[Work request]:
Those lines of the following listing which contain the string "logo" should be returned.

[Records shown]:
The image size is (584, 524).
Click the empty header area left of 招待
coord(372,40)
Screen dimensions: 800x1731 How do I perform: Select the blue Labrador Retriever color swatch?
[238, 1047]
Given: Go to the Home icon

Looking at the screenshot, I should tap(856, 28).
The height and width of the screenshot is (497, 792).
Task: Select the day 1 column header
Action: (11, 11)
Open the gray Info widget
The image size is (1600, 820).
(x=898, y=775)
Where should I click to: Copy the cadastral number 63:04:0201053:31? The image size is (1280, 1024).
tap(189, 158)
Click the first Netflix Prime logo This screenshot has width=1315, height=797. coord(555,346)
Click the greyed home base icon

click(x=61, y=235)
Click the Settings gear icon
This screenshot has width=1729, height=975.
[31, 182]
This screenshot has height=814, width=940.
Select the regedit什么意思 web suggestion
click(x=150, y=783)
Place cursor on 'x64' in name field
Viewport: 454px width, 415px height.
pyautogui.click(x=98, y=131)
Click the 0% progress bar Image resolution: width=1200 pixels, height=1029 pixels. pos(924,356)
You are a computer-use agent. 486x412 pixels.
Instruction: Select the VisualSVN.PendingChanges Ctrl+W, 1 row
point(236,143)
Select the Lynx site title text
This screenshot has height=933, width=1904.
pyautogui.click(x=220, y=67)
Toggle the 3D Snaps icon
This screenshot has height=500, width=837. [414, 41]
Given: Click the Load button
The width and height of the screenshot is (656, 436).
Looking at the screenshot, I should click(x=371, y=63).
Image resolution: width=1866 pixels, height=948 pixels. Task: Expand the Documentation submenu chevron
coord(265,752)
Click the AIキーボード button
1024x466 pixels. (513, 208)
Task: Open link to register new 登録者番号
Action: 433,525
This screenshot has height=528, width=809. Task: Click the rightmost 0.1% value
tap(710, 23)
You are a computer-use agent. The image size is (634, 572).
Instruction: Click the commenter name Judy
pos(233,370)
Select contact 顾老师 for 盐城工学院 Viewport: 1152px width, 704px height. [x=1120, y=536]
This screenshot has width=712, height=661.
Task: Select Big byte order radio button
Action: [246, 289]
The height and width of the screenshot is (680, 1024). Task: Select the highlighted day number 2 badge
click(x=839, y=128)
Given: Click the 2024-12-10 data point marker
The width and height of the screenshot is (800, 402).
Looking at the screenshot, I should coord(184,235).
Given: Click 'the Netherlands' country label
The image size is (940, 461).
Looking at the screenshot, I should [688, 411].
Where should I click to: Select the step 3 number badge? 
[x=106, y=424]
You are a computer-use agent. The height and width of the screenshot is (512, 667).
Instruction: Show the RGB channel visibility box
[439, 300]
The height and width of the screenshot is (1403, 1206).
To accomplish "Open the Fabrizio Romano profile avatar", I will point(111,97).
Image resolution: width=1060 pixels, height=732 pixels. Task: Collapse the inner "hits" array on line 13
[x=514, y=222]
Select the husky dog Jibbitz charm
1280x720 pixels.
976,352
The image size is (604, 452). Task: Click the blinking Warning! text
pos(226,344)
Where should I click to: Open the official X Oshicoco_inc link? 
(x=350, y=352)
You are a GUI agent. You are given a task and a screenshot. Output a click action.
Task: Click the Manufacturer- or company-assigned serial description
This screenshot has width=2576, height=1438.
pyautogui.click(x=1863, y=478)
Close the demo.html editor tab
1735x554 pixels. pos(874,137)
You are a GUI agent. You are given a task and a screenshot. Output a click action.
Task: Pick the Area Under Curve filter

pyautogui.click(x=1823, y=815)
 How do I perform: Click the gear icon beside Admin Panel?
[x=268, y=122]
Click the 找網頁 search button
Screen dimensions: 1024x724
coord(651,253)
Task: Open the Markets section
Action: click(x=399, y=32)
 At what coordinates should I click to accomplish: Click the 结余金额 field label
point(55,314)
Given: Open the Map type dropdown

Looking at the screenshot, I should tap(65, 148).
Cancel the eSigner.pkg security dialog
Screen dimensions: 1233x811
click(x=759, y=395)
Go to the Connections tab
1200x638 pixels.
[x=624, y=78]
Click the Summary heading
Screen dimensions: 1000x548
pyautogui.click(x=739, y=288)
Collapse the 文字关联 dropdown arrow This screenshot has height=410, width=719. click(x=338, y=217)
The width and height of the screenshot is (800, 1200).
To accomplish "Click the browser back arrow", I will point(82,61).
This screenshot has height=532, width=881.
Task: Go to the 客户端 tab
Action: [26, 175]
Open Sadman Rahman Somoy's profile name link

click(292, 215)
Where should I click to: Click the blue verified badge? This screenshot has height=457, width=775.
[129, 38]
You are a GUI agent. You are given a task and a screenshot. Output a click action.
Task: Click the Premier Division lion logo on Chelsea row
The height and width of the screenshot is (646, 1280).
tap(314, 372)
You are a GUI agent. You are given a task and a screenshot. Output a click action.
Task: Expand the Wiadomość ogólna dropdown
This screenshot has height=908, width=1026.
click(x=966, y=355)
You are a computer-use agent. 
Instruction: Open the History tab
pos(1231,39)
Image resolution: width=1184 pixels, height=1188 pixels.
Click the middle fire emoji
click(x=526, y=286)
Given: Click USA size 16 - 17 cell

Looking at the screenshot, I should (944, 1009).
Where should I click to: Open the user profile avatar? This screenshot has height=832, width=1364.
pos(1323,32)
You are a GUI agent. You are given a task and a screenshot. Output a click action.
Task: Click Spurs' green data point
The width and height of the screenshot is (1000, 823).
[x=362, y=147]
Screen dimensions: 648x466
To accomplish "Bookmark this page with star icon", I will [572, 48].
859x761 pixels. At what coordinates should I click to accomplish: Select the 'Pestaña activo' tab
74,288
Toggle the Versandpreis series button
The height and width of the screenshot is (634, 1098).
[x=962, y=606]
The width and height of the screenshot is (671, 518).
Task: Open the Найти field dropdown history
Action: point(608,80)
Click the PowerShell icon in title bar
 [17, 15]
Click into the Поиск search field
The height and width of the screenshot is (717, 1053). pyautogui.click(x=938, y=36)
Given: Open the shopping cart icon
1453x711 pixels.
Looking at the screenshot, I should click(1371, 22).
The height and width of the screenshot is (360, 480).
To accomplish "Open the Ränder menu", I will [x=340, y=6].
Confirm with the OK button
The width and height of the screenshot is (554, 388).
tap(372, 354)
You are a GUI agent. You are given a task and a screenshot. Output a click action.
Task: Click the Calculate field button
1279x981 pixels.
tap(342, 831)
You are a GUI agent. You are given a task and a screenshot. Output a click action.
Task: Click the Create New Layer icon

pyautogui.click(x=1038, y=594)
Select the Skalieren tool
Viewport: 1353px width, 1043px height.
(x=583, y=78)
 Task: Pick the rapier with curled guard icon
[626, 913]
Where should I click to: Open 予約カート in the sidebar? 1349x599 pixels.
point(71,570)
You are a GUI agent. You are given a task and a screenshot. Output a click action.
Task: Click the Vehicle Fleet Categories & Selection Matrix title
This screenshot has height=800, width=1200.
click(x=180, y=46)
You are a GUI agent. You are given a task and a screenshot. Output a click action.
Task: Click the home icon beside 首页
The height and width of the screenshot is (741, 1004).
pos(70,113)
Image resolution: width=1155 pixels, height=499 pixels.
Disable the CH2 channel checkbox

[Result for this task]:
Click the first Netflix Prime logo This screenshot has width=1315, height=797. coord(555,346)
Task: Click the Premier Division lion logo on Chelsea row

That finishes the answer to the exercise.